I wouldn’t read too much into the Thomson Reuters opinion and its applicability to other LLM cases. There were some unique facts in that case that made it hard to apply to other cases. But I think that the New York Times v. Microsoft et al. case will be far more consequential to other AI companies. How courts treat that fact pattern will likely determine the law for others to follow.

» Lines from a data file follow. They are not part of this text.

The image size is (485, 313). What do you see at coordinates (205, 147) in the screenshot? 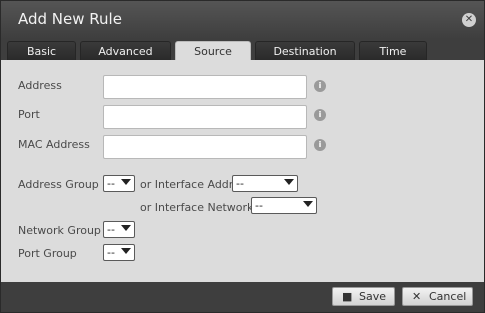
I see `mac-address-input` at bounding box center [205, 147].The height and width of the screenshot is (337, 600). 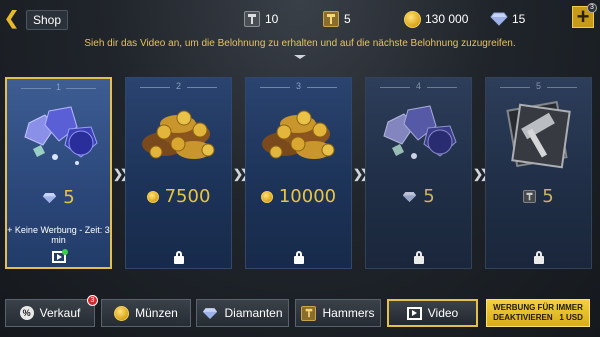 I want to click on coin-count: 130 000, so click(x=447, y=19). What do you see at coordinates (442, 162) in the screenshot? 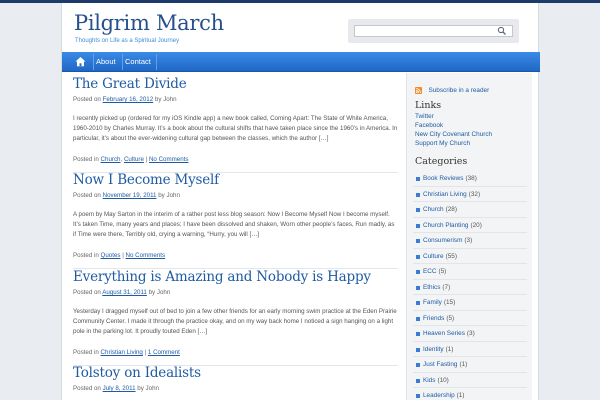
I see `categories-heading: Categories` at bounding box center [442, 162].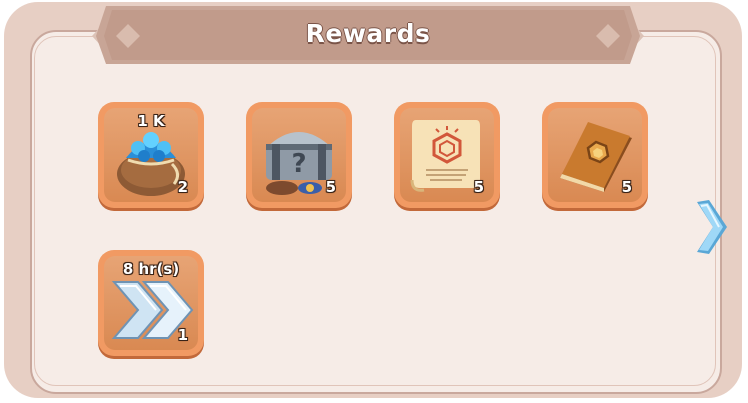  Describe the element at coordinates (151, 121) in the screenshot. I see `reward-amount-label: 1 K` at that location.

Evolution of Copyright Preemption
Because scraping of data for LLMs is becoming more important, copyright preemption of other state law claims will inevitably become more important as well. Basically, the law of copyright preemption is that if certain laws are equivalent to copyright protection, that they are preempted by copyright law. So if your terms of use prohibit copying and reuse of information, that would be preempted by copyright—at least in certain jurisdictions. But it’s that last part that’s the tricky bit. In New York, copyright preemption is the law of the land. In Illinois, Florida, and Texas, contracts cannot be preempted by copyright. In the rest of the country, well, it depends. I think there will be an evolution in favor of broader preemption of contracts. But it won’t be universal. That again makes the first point of this post, venue and jurisdiction, potentially outcome determinative.
What you Need to Know
This has always been the case, but it is truer now than it was five years ago: To assess the legality of web scraping 2025, what matters is the when, where, who, what, and how. Simple memes such as the public vs. private distinction are not universally applicable. Whether you’re building a training data set for an LLM or creating an aggregator in a vertical where there is none, nuance and context are the only way to assess your legal risk in this complicated and fast-evolving area of the law.